Knowledge and ignorance have some significant traits in common, and one glaring difference: 1. Both are based on what we glean from what we are taught or exposed to. 2. Both are the result of how we interpret or understand that which we have been exposed to. 3. Both are the result of the human cognitive process - how our internal thought process interprets what we have been taught or exposed to, whether the conclusions we draw are right or wrong. (This is one of the differences between knowledge and ignorance, the other is *sticking* to conclusions which are later proven to be incorrect.) 4. Sometimes, we don’t have enough information to properly process what we have been exposed to, so we either try to figure it out based on our current, existing knowledge base, or we guess. Both of these processes fall well within the realm of intelligent thought processes. (For instance, I had never heard of ‘hypo cognition’ but I know the difference between ‘hypo’ and ‘hyper’, and what cognition means. I was able to successfully guess the meaning based on my previous knowledge base. Teaching and learning are not about teaching or memorizing rote facts, but rather learning how to intelligently figure things out.) HOWEVER, sometimes we guess wrong. If and when that happens, being willing to walk away from that meaning is probably the hardest part of being intelligent; a leap most can’t make. Ego, will, and stubbornness are the Great Barriers that springs up between Knowledge and Ignorance. Sometimes that barrier is so profound an individual is totally unable to realize how uninformed they are. A person can also be too stubborn to admit that they may have drawn the wrong conclusions (or are just ‘wrong’). That is a problem of ego. Ignorance springs from an inability to divorce oneself from previously self-held notions and ideas, while willfully choosing to stick slavishly to what (we) think we know. The glaring difference between the two states (Knowledge and Ignorance) is simply being able to have a mind always open to learning, and, most difficult of all, disposing of that which has been proven to be false instead of clinging to it. (In addition, it doesn’t hurt to realize that we, at any given time, know far less than we don’t know.)

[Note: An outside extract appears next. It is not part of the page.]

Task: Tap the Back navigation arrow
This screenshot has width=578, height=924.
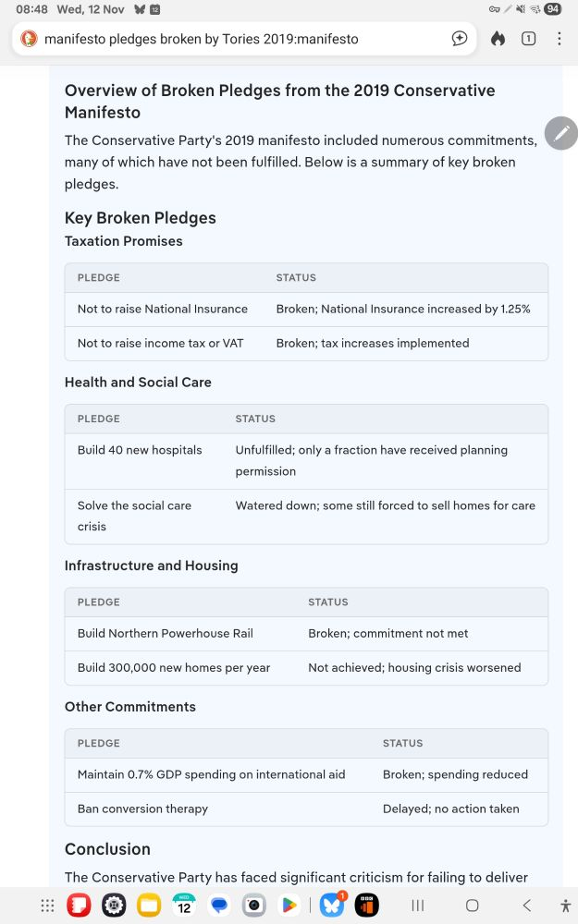Action: 527,906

How do you measure happiness of parents? We all know intuitively children bring happiness which means you have thevwrong definition of happiness. Ask parents if children bring you purpose and the results would be overwhelming yes
Arguing with idiots is like playing chess with a pigeon. No matter how good you are, the bird is going to shit on the board and strut around like it won anyway.

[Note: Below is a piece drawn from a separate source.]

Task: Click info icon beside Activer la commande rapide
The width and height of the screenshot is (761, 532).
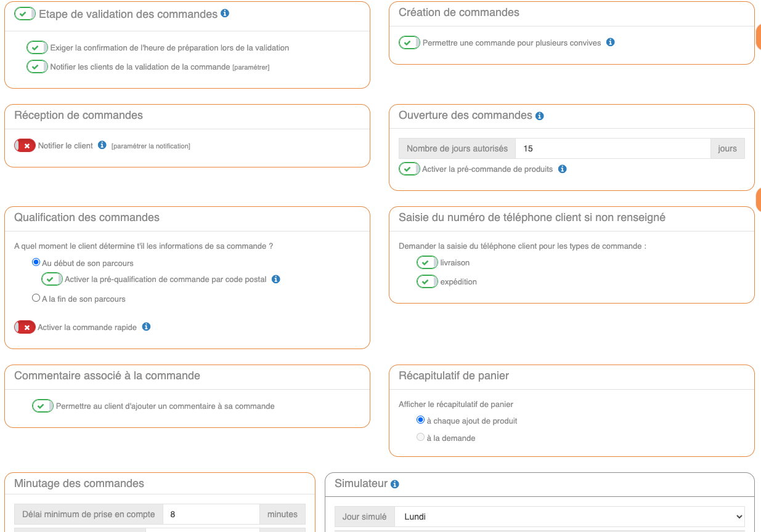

I was fortunate enough to have Dr. Myers for my senior seminar at Hope College in 1979. He was always happy! Years later I read Pursuit of Happiness. What a blessing!

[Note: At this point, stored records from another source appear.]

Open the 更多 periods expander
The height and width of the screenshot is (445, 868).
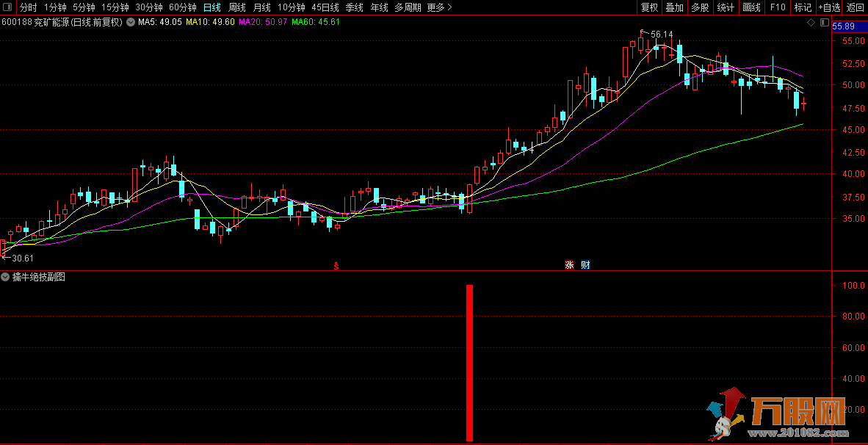[x=439, y=7]
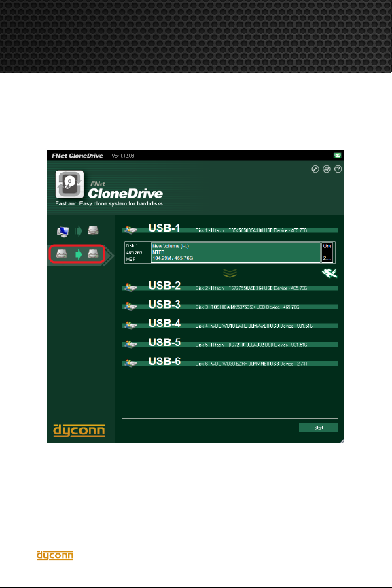Click the refresh devices icon below USB-1
The height and width of the screenshot is (588, 392).
tap(329, 273)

22:13 The problem is not with not knowing. The problem is that the knowledge is unreliable and debatable, and inaccurate information has been allowed to inhabit people’s minds who don’t have the skill, the desire, or the time to sift wheat from chaff. In addition to quantity (informational inflation), the relevance criteria has been dispensed with. People are bombarded with lots of information- some accurate, some not, all the while not knowing what is relevant or not. Add to that the social stigma of not knowing. There’s little wonder, then, that people are stultified and happy with it. After all, why make the effort to employ anything else but ‘hypocognition’ if stupidity can get you very far in life?